Element and text position records
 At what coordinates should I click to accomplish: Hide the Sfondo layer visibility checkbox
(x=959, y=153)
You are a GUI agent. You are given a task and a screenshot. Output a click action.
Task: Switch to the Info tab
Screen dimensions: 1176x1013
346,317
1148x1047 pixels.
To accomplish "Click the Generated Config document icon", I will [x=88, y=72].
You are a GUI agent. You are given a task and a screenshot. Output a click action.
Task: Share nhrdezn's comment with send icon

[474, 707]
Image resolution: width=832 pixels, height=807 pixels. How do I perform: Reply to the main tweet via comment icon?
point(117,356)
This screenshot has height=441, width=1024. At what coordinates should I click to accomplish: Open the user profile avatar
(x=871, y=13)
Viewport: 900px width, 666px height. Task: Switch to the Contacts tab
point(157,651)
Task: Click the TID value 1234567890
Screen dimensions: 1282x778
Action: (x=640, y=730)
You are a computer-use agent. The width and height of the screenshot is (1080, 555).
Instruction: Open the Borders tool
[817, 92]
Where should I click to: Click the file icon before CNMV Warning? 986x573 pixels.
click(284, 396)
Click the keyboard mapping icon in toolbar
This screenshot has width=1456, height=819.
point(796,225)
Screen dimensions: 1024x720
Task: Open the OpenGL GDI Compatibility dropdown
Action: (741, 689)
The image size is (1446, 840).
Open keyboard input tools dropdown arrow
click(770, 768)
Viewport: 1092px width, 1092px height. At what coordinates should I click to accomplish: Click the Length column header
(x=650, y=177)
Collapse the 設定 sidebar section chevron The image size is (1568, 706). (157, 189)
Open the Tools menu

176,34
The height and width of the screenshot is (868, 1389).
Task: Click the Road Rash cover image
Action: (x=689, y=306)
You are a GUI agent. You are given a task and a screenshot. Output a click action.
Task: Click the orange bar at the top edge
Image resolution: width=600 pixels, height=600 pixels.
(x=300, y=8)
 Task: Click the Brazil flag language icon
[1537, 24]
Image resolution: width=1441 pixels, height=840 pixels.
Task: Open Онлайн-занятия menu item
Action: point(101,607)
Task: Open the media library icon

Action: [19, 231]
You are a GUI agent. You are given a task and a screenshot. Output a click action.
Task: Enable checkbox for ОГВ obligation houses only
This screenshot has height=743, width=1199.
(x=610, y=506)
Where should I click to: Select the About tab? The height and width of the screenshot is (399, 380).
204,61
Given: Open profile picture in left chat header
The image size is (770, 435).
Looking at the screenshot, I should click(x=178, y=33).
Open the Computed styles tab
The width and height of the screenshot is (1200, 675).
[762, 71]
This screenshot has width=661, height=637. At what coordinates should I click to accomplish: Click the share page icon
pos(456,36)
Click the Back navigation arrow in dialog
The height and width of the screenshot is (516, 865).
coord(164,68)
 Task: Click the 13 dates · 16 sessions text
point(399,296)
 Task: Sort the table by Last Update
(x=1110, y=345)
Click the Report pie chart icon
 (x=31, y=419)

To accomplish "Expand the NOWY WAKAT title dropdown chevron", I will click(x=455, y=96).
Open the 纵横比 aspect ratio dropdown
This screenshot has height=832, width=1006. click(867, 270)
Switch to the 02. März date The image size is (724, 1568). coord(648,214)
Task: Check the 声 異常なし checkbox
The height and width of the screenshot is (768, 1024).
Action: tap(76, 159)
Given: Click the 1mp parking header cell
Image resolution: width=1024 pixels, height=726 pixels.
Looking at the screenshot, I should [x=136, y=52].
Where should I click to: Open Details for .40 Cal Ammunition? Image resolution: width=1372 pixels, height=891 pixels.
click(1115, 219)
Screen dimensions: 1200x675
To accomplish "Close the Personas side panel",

▶ JOB
Write out again the part of the records from the start through the line containing "point(117,356)", both ends included. Keep every line, and shift each coordinate in the answers up by 126.

▶ RIGHT ANSWER
 At what coordinates should I click to accomplish: Hide the Sfondo layer visibility checkbox
(x=1085, y=279)
You are a GUI agent. You are given a task and a screenshot. Output a click action.
Task: Switch to the Info tab
Screen dimensions: 1176x1013
472,443
1148x1047 pixels.
To accomplish "Click the Generated Config document icon", I will [x=214, y=198].
You are a GUI agent. You are given a task and a screenshot. Output a click action.
Task: Share nhrdezn's comment with send icon

[600, 833]
Image resolution: width=832 pixels, height=807 pixels. How do I perform: Reply to the main tweet via comment icon?
point(243,482)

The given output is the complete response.